Incunabula
Incunabula (singular: incunabulum) are books printed in Europe before January 1, 1501 — the products of the first fifty years of the printing press. They sit at the boundary between manuscript culture and the print era, sharing characteristics of both, and they are among the most studied and most carefully preserved objects in the history of Western civilization.
What They Are
Johannes Gutenberg’s introduction of movable type printing to Europe around 1450 did not immediately produce books that looked like modern printed books. Early printers worked within a manuscript tradition, and their products reflect it. Incunabula often use typefaces designed to mimic the handwriting of scribes. They leave blank spaces where illuminated initials were to be added by hand. They lack title pages — a convention not yet established — and their colophons (the end-matter identifying printer, place, and date) vary widely in completeness and accuracy.
The word “incunabula” is used both for individual books printed in this period and collectively for the entire body of fifteenth-century printed material. Major research libraries — the British Library, the Bibliothèque nationale de France, the Library of Congress, the Bavarian State Library — hold significant incunabula collections and contribute records to the Incunabula Short Title Catalogue (ISTC), the international database maintained by the British Library.
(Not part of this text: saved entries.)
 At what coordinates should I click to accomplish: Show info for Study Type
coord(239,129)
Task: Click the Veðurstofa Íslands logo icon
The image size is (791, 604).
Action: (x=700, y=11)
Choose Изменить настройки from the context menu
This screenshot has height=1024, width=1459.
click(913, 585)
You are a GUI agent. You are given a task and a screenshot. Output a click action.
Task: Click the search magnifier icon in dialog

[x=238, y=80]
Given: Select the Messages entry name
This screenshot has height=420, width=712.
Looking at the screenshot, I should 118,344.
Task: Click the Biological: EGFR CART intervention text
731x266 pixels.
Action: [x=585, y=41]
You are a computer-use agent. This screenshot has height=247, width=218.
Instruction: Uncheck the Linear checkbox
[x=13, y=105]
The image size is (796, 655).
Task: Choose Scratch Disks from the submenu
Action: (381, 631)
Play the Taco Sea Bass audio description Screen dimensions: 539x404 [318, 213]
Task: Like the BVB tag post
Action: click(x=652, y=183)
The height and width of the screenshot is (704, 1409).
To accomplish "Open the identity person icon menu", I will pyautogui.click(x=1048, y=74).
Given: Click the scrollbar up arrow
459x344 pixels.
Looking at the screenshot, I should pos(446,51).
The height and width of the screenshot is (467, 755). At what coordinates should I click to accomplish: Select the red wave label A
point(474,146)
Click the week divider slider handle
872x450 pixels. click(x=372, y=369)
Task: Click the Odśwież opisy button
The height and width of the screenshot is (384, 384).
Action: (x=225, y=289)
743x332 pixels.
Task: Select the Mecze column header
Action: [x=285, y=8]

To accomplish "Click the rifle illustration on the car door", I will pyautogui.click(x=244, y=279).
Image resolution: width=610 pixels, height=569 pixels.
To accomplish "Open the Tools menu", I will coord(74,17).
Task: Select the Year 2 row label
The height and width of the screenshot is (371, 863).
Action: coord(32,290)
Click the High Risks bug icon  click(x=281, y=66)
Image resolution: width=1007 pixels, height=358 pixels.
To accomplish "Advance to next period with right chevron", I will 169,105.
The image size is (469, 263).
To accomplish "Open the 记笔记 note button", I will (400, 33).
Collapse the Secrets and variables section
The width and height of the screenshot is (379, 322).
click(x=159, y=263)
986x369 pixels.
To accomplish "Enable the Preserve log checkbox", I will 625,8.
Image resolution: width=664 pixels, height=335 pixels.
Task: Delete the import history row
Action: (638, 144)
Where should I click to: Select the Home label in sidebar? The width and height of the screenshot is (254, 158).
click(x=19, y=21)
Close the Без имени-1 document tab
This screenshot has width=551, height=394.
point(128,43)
Approximately 30,000 editions are known to survive from the incunabular period, representing perhaps 28,000 distinct works. The total number of surviving copies across all editions runs into the hundreds of thousands, though many are fragmentary. Given that fifteenth-century printing runs were small by modern standards — typically a few hundred copies — the survival rate is remarkable and reflects centuries of institutional collecting.
Etymology
The word comes directly from Latin incunabula — cradle, birthplace, or the earliest stages of anything. The root cunae means cradle. Applied to early printed books, the metaphor captures the infancy of the printing trade: these are books from the cradle of print. The term gained scholarly currency in the seventeenth century and is now universal in bibliography and book history.
A Concrete Example
The Gutenberg Bible (c. 1455), of which approximately 49 substantial copies survive, is the most famous incunabulum. Each copy was printed on Gutenberg’s press but then completed by hand — rubricators added red and blue initial letters, illuminators decorated borders, and binders produced distinctive bindings for individual patrons. No two surviving copies are identical as physical objects, even though they share the same printed text. This combination of mechanical reproduction and artisanal completion is characteristic of incunabula as a class.
Common Misconception
Incunabula are sometimes described as “the first printed books” without qualification. The printing press was not invented in a single moment, and the 1501 cutoff date is a scholarly convention, not a technological threshold. Books printed in 1501 are not fundamentally different from books printed in 1500 — the same presses, the same type, the same printers were at work on both sides of the date. The cutoff exists because bibliographers needed a workable boundary for a distinct collecting and cataloguing tradition. Books from 1501 onward are called “post-incunabula” or “sixteenth-century books” but are not of lesser interest or importance.